An old saying, which means, Keep it simple stupid ! 

Having to dig through heaps of material, to figure out, how to set up a simple time delay in the Logic.


----------



## 76nemo (Aug 13, 2008)

dronai said:


> An old saying, which means, Keep it simple stupid !
> 
> Having to dig through heaps of material, to figure out, how to set up a simple time delay in the Logic.


 
Exactly what is stumping you dronai..... you can pull this off with relay logic very simply. Review some notes on paper, draw this out and apply it to the program. FWIW, **** the program if you must, do you have instrumentation guys? If you want to learn PLC programming after years of being hardwired with relays, you're in for new schooling. I've always worked with an instrumentation crew. They can program the chit I could give a flying **** about.

I'm not about to find answers or solutions from a laptop, I'll find it the old fashion way.......and that's just me,...old school.


----------



## Jmohl (Apr 26, 2011)

Nemo, yeah, you can certainly do anything a plc can do with a relay logic system. However, the plc has several advantages, such as smaller equipment, less devices, ease of modification, ease of troubleshooting, and lower power consumption.
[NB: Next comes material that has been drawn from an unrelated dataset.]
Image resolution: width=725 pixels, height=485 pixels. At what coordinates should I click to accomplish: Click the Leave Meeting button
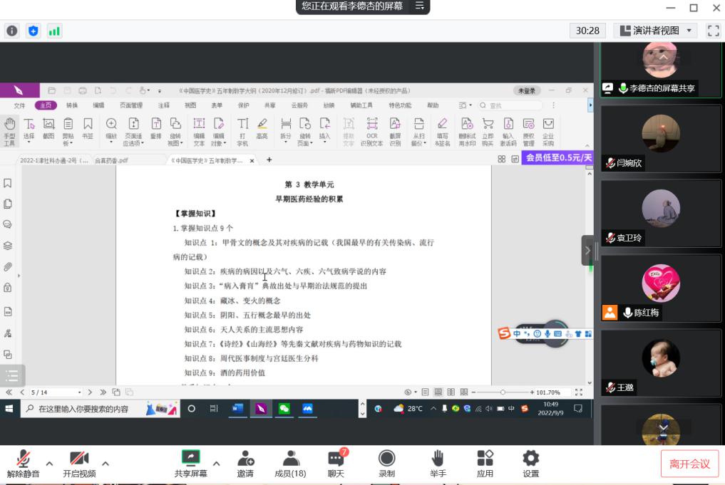coord(689,464)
I have worked in industrial for seven years now and while I don't have encyclopedic plc knowlege and skills, I have learned a lot. As far as schools, there are lots of sources for the training and the cost is pretty fair for some of them. The learning pit has computer based training for AB that is very reasonable and the software emulates the project to show if/how it will work.


----------



## dronai (Apr 11, 2011)

*JLarson*



Jlarson said:


> Remember your phase converter post? Try doing that logic now.


 
This isn't right, but I don't know how to make the TD parallel off of the 0 Rung ?


----------



## Jlarson (Jun 28, 2009)

Where's the phase converter start? The float should start the RPC and enable the timer at the same time.


----------



## dronai (Apr 11, 2011)

Jlarson said:


> Where's the phase converter start? The float should start the RPC and enable the timer at the same time.


Here, but I still don't know how to get the branch to come off after the Holding contact.


----------



## dronai (Apr 11, 2011)

*Jlarson*

This maybe ? Or maybe it's time for the Ron Beaufort Boot Camp ! I just want basic things like this, that I can use. Not all that clutter !


----------



## Jlarson (Jun 28, 2009)

Have you gone over timers in the lessons yet?


----------



## MDShunk (Jan 7, 2007)

dronai said:


> This maybe ? Or maybe it's time for the Ron Beaufort Boot Camp ! I just want basic things like this, that I can use. Not all that clutter !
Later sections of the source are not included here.